Tuesday, May 30, 2006

First Impressions of Berlin

The journey down from Copenhagen: I’ve never before been on a train that then got onto a ferry, although I’ve heard of such things. They used to have one in Northern Michigan, connecting the two peninsulas, before a) they built the Mackinaw Bridge and b) trains became so monstrously declassé in the midwest. I mean, honestly, who takes a train these days? Gas is so much cheaper! Anyways, in this picture you can see how the train was loaded onto the car deck of the ferry:



I didn’t understand, when I bought the train ticket, that this would be the case; but I was overjoyed to get to ride a boat as well as a train. We sailed from Rodby Havn, Denmark, to Puttgarden, Germany, across the strait that separates the Kieler Bay (which, in the west, washes the shores of Schleswig-Holstein, the disputed German/Denmark land border) from the Mecklenburger Bay (which gives onto the Baltic Sea). Both bays are vast, and you can’t see to the other end. The boat was vast, too (only a member of the Runions family could tell me the specific dimensions):



From Puttgarden the train went on to Hamburg and then I transferred to the ICE, the inter-city express, which whisked me off to Berlin at some alarming speed and was a remarkably smooth and pleasant ride. Now, this is my first ever trip to Berlin. I find it a little strange that I’ve waited until I’m this old to get here; I started studying the language on my own back in 1990, first came to Germany in 1996, and have been working closely with German operas all this time—but for whatever reason I haven’t spent a whole lot of time travelling here. There is a reason; it’s hard to put into words, but I’ll try. I noticed yesterday, when I got here, I was a little nervous. I’m guessing I’ll grow more comfortable being in Germany over the course of the next week; but at first, it was tough for me to relax and be at ease. An unusual experience, not one I’ve often had travelling (except when visiting certain parts of the Midwest!) Richard Wagner, who spent most of his life on the run, certainly had this kind of experience all the time. You can hear it in his music, here was a man who was never comfortable in his own skin. And there’s something about his country—this vast, dense, incredibly complicated place—which confuses me as well.

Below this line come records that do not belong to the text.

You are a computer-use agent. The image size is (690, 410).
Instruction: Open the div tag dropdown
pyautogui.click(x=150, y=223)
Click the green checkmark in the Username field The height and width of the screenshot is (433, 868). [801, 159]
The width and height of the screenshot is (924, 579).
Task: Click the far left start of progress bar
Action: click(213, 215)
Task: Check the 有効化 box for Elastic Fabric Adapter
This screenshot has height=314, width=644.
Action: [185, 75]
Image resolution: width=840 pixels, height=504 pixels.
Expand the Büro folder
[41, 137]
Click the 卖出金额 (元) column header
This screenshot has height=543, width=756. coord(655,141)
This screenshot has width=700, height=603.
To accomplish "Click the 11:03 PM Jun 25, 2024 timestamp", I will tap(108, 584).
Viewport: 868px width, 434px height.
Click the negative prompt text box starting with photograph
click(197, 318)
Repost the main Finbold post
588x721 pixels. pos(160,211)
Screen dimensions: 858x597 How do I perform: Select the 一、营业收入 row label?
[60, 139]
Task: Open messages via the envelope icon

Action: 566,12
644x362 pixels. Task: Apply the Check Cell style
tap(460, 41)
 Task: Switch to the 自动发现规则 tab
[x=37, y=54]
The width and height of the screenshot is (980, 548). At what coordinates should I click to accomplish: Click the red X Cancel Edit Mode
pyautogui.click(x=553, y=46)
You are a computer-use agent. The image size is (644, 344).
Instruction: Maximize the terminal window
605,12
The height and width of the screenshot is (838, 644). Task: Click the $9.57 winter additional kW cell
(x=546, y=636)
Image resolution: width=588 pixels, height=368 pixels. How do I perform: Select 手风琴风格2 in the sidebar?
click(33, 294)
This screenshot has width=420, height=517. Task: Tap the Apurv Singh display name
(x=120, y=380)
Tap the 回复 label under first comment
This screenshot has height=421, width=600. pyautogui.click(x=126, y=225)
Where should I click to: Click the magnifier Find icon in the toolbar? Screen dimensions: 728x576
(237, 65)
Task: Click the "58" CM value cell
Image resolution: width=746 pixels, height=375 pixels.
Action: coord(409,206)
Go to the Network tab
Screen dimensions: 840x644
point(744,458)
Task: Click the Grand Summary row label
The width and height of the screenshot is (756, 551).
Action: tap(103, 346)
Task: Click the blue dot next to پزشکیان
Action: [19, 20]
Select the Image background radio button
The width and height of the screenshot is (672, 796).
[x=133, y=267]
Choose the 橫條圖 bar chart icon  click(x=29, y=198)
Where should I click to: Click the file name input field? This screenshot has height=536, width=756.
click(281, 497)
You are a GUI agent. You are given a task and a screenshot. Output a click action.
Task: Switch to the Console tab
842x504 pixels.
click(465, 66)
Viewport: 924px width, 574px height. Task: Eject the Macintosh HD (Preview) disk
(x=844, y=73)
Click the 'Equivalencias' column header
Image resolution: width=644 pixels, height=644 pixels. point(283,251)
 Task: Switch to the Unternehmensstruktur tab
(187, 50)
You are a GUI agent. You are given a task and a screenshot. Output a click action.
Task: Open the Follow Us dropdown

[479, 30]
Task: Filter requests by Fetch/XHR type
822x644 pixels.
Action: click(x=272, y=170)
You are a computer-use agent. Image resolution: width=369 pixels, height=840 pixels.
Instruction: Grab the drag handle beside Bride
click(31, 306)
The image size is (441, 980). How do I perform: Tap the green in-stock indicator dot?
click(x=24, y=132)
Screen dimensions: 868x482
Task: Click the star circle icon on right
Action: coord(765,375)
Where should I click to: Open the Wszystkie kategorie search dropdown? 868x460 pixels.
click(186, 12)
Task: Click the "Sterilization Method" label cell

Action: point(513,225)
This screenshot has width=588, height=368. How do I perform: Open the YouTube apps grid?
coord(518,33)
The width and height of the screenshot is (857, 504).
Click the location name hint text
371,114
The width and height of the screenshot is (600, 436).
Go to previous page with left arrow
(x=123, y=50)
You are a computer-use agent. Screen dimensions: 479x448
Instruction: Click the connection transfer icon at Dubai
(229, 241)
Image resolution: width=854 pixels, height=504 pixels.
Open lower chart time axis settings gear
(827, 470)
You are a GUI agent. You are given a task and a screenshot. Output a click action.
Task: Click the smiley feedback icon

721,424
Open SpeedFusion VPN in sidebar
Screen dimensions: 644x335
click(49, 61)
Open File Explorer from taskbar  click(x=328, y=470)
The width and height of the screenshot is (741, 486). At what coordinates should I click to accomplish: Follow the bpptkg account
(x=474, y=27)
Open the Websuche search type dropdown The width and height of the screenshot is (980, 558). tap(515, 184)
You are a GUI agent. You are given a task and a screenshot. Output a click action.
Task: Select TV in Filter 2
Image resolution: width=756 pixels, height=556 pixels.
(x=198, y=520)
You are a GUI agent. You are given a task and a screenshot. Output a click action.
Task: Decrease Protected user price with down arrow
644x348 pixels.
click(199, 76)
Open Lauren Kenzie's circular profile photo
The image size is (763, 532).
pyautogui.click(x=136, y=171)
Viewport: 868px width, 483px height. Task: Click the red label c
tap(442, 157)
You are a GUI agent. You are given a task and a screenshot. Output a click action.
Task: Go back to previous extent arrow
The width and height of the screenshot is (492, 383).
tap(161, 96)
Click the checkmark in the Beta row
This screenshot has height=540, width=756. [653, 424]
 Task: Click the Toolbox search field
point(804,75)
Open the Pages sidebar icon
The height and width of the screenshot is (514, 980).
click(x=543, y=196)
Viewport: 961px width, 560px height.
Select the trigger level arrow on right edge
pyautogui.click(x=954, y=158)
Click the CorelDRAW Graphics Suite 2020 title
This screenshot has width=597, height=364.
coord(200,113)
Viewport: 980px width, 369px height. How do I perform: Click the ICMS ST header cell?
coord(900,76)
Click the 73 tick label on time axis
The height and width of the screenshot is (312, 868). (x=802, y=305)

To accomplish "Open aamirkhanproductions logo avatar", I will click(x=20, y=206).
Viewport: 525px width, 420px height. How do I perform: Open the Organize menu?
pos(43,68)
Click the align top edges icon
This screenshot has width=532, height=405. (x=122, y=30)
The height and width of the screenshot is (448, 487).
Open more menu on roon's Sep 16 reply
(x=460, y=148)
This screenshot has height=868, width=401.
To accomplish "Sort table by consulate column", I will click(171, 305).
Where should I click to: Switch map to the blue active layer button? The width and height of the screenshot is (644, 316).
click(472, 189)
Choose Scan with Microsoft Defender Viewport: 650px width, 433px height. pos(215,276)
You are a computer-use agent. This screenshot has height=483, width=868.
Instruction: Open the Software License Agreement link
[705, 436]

The following picture may help give you a little sense of what’s confusing about Berlin:




That’s the steeple of Mary’s Church flush with the Television Tower, not far from Alexanderplatz. And that’s the first thing you notice about Berlin, as a visitor: you’re conscious of the past, all the rich history of this part of the world; and all the energy of the people is currently directed toward the future; and where, pray tell, is the present? There’s an elephant on the table, it can be tough to see in the city but everyone at all times must be conscious of it—the gap between past and future, that immediate past in which the city was obliterated. It’s weird, this is the first time I’ve ever been to a big European city which reminds me of an American city—big wide streets, lots of cars everywhere, everything spread out, parking lots. The reason is not because the Germans like cars so much; it’s because most of this city, like most American cities, dates from after 1945. (To be fair, much of the City of London was also obliterated during the war, and it’s tough to get a sense of the history from simply wandering about there as well.)

The other reason I’m nervous, I’m sure, is because my ability to speak what Mark Twain once called "the awful German language" has grown quite weak—the last time I wrote a translation of a German opera was a couple of years ago (Ariadne or Lohengrin, I don’t remember which I wrote first) and this is a city and a country with the deepest respect for the German language, as this sculpture outside Humboldt Universität attests:



So yeah, we’ll see how we do with that! Two more examples of this Germany past/future kind of thing from last night’s brisk tour of the city: I stopped for some food in the Noodle Cafe, a Wagamama-style restaurant with tasty Asian-fusion cuisine. The flirty waiter mistook me for a food critic, with my notepad and nosy questions about the place, an error I was keen to exploit since it meant I got to try more of the really interesting menu.



This Noodle Café is situated in the Radisson SAS hotel on Unter den Linden, near the Deutsche Staatsoper, and upstairs there’s another pan-fusion restaurant, hEAT, which looked plenty interesting as well—world cuisine, each region’s food prepared as would be traditional in that region instead of the jumble we sometimes get in our multicultural fast-food restaurants. The Radisson itself is absurd, with a central atrium built around an enormous fish tank. The lighting wasn’t great but this picture gives you an idea: that’s a vast aquarium above the check-in desks, and from each of the rooms on each of the levels you can gaze across to see what the fish are up to:



Outside the Radisson you cross the river Spree, and, on the other side, step into the past: the Berlin Dom, the main cathedral, which houses lots of random musical and cultural events, and obviously belongs architecturally to the pre-war Germany, instead of the Radisson’s futurism.



So I’m off now to the new Deutsches Historik Museum to try even harder to wrap my brain around the weirdness which is this great country.

1 Comments:

At 4:30 PM, Blogger davidhek said...

i enjoy reading your blog. keep on rocking the free world!!!